By marrying a conventional fuel-powered engine with a battery to drive an electric motor, HEVs achieve the dual environmental benefit of reducing both greenhouse gas emissions and fossil fuel consumption.

The UltraBattery also has the ability to provide and absorb charge rapidly during vehicle acceleration and braking, making it particularly suitable for HEVs, which rely on the electric motor to meet peak power needs during acceleration and can recapture energy normally wasted through braking to recharge the battery.

The designers claim their battery will lower hybrid car design costs by $2000.

The test vehicle was a Honda Insight: a production hybrid (no longer in production) that used a nickel metal hydride battery (the same technology as powers the Toyota Prius). "Our goal was to fit our battery into the same space," Lamb said. "It is 17kg heavier and that creates a fuel consumption penalty of 2.8 percent. But it is about one quarter of the cost, so you save around $2000 on the cost of building the car."

The UK test was undertaken in collaboration with the Furukawa Battery Company of Japan, which manufactured the battery and the US Advanced Lead-Acid Battery Consortium.

The high price of oil should cause a burst of innovation in the coming years. The incentives for energy innovation have gone up dramatically. For this reason alone we should expect some game-changing innovations to emerge in energy and transportation.

Share |      Randall Parker, 2008 January 24 09:14 PM  Energy Batteries


Comments
Joe K. said at January 24, 2008 10:56 PM:

Could supercapacitors be used with nickel-metal hydride or lithium? Would there be commensurate increases in power and life cycle?

Alex Holt said at January 25, 2008 7:37 AM:

They could, but I think that would miss the point, cost is a big factor. The higher the cost of gas, the more that 2.8 percent fuel consumption penalty becomes important. Additionally, I think it worth stress how this battery design is optimized for cars and other applications of similar profile.

Jeremiah Kirkendall said at January 25, 2008 3:59 PM:

The average person driving 12000 miles/yr would spend about $30/yr more for gas if gas cost average is $4/gal. And the difference in millage between a normally powered car is 32 vs. 80 mpg for the capacitor led acid hybrid battery power.

Most cars do not last 66 years $2000/30

Sounds like a winner to me

Fat Man said at January 25, 2008 9:53 PM:

I am trying to learn more about batteries. One thing that bothers me is my lack of chemical knowledge.

It seems to me that every battery chemistry has certain inherent limits. For instance: A lead acid battery combines lead plates and dilute sulfuric acid. The lead and the sulfuric acid react to form lead sulfate and release energy which is drained from the system as electricity. If perfect, the reaction would produce a given quantity of energy per weight of lead and sulfuric acid. That quantity of energy is a limit beyond which lead and sulfuric acid cannot go. There is therefor a maximum MJ/kg number that is the absolute limit for lead acid chemistry.

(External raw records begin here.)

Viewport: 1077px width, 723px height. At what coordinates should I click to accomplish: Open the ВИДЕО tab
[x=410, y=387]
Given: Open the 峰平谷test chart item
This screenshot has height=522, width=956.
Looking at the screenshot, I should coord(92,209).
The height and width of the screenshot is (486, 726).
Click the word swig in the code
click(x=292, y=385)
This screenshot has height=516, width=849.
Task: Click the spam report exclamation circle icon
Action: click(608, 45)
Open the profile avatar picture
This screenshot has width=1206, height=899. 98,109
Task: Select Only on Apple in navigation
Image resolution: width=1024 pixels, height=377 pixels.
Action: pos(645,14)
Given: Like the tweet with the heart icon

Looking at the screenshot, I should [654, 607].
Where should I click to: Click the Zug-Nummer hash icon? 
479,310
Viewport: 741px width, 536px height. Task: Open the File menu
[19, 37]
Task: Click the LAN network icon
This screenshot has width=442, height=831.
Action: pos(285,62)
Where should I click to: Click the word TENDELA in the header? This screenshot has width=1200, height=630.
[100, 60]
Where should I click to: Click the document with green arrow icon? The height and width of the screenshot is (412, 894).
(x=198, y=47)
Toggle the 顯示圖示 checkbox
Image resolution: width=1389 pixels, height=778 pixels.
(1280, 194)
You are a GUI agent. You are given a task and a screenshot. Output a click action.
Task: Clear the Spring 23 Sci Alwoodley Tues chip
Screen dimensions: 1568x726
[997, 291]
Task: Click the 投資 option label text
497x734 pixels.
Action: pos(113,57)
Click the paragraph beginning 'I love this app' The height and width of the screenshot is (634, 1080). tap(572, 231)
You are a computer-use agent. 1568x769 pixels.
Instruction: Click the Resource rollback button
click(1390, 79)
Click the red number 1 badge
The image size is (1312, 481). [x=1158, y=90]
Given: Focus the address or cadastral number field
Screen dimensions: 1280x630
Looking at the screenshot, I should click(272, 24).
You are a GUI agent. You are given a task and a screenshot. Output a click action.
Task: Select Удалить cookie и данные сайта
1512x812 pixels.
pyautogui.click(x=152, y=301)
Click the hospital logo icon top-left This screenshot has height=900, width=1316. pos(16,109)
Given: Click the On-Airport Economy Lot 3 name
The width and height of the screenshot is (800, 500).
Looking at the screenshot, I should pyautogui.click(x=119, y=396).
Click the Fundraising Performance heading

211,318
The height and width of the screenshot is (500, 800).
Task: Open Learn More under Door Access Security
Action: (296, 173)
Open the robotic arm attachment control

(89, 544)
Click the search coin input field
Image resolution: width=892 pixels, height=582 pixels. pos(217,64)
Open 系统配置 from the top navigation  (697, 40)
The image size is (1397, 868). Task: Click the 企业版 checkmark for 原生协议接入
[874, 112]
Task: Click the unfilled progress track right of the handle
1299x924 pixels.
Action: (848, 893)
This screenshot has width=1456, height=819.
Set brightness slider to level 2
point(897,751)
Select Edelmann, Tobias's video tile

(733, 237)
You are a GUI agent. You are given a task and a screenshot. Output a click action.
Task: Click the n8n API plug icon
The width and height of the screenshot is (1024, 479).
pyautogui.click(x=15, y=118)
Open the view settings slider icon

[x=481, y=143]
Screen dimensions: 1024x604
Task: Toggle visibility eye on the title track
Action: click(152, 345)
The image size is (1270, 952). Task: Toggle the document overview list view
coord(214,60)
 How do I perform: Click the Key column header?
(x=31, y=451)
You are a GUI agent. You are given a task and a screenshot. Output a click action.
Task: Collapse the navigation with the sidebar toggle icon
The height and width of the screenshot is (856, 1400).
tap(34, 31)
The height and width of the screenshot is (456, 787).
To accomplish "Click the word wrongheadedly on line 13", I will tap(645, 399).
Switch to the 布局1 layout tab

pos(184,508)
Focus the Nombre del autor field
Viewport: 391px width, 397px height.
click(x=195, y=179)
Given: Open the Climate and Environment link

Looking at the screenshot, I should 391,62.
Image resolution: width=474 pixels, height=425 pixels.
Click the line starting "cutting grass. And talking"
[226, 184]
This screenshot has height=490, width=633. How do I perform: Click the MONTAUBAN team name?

Similarly there are limits on all battery chemistries.

It seems to me that all battery technologies can be evaluated in terms of their maximum MJ/kg and the real world percentage of that number they achieve.

Does anybody have this sort of information or know where it can be found.

Engineer-Poet said at January 26, 2008 8:35 AM:

One wonders how this compares to e.g. the Firefly Energy 3D² technology.

One also wonders how the lifespan of the battery portion affects the economics of the capacitor, and if the presence of the capacitor affects the recycling of the battery portion.

Fat Man said at January 26, 2008 1:42 PM:

Chris: Thanks, unfortunately the article states the gross chemistry but does not give the electrochemical details, i.e. specific energy, that I want.

Allan said at January 30, 2008 7:50 PM:

One of the big issues with lead-acid batteries is weight. Are they any lighter than conventional lead-acid batteries?